La tecnología, por fortuna, es el nuevo paraíso a alcanzar. Ningún periódico en el mundo, por popular y prestigiado que fuera, conseguiría en un año el número de lectores que un activo y seductor usuario de las redes sociales puede sumar en un solo día. Ya se sabe que la popularidad también depende de las leyes de la publicidad y el mercado, pero nadie podrá negar que si para todos este es un recurso de comunicación inmediato e invaluable, para el escritor representa la posibilidad de sortear exitosamente los obstáculos que a diario enfrenta no solamente en editoriales, sino en un medio paradójicamente cada vez más cerrado, excluyente y temeroso de las individualidades, que no del individualismo.

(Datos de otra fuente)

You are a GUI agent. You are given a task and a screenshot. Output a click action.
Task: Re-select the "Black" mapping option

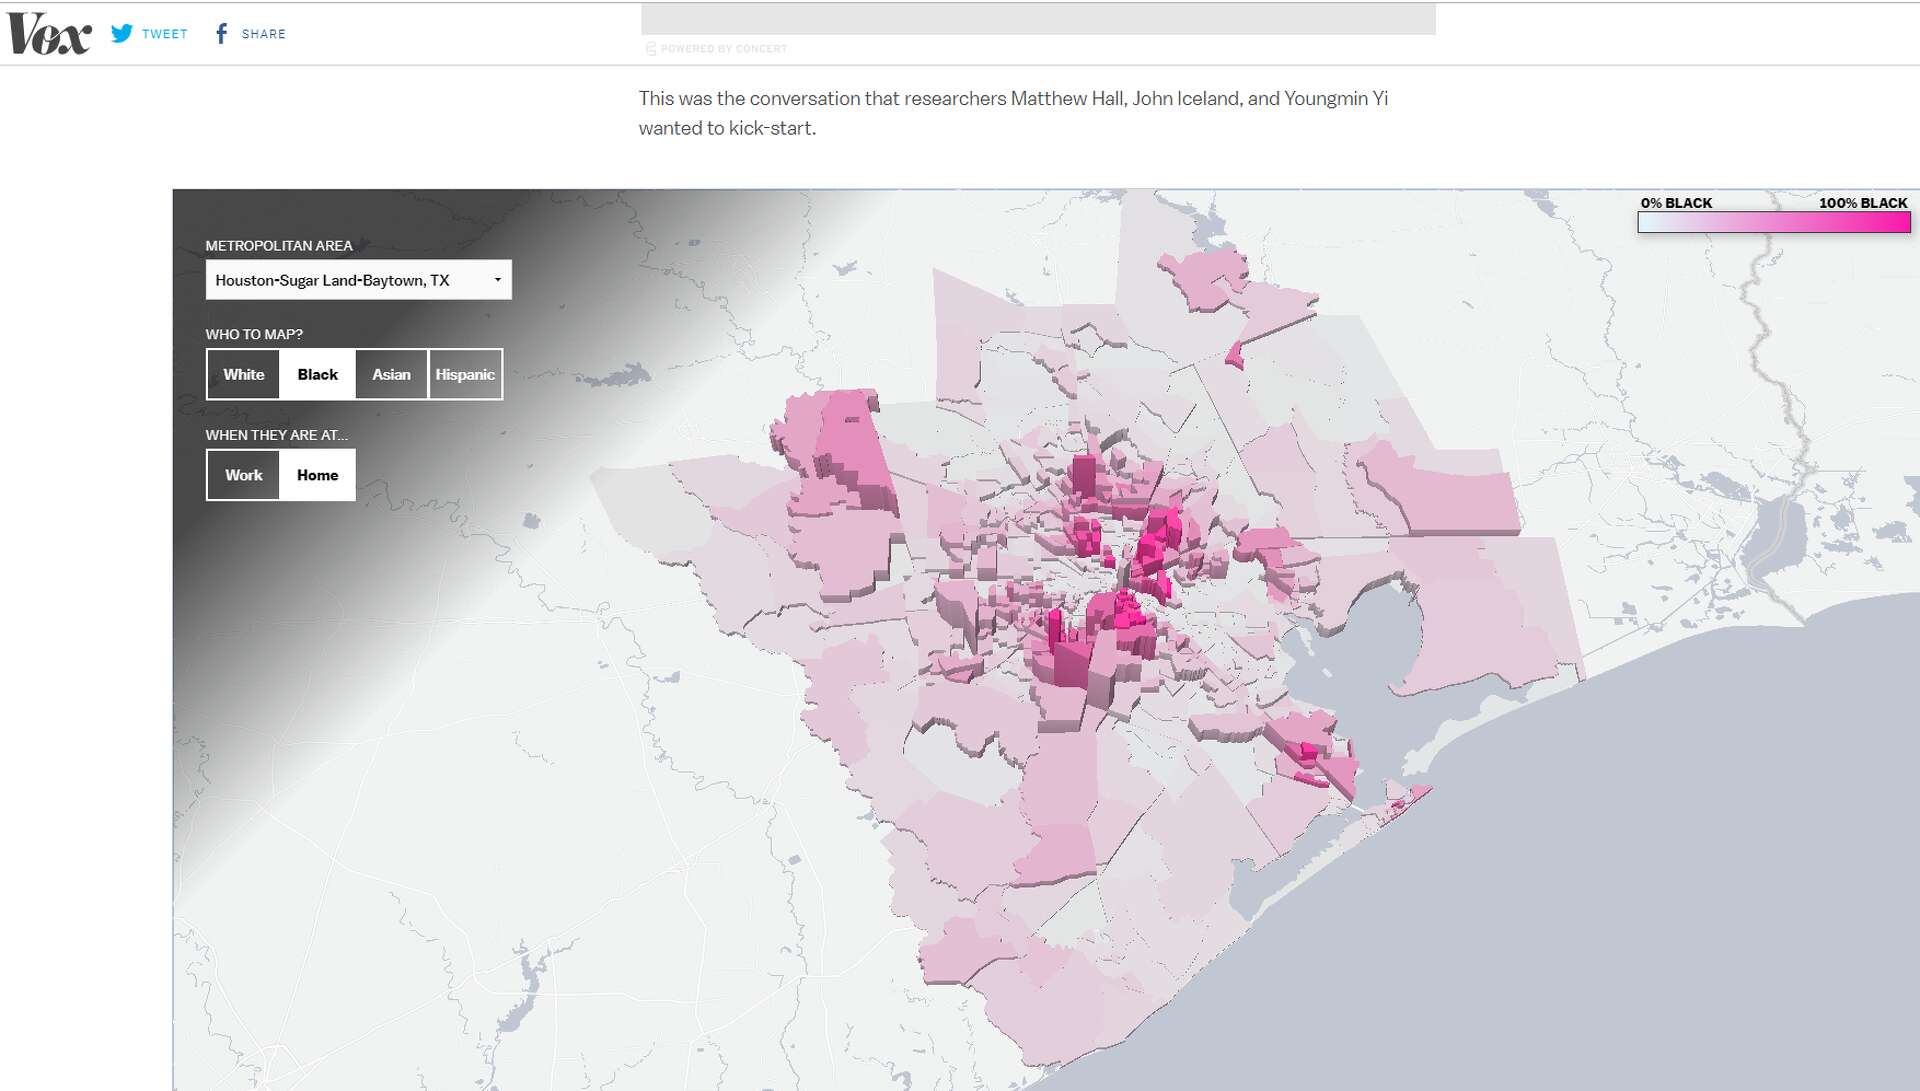[x=317, y=374]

Así que, al emprender esta nueva aventura nada me impedirá abrir mi escritura no exactamente a un nuevo lenguaje “de ida y vuelta”, sino a una expresión más próxima a la circunstancia que la inspire o la requiera. Es decir, podré transitar en el blog del análisis político a una reflexión sobre la historia de la cultura; de un párrafo extraído de mi diario a la crítica literaria y, de ahí, al ensayo, al relato, al artículo periodístico o al comentario sobre autores, lecturas y situaciones que lo ameriten.

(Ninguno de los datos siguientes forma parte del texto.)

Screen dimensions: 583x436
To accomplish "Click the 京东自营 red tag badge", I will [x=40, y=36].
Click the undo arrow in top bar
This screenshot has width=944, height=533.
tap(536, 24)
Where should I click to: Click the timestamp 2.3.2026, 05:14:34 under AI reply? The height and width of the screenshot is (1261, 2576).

Siempre estará el recurso del contacto para cultivar una relación viva y permanente con los lectores. Así que, con su ayuda, mis páginas no estarán condenadas al confinamiento de la hemeroteca que nadie o casi nadie consulta. Gracias al poético recurso de la nube, además, podré decir que en adelante, por la Web he probado el dulce sabor del vuelo y las alturas.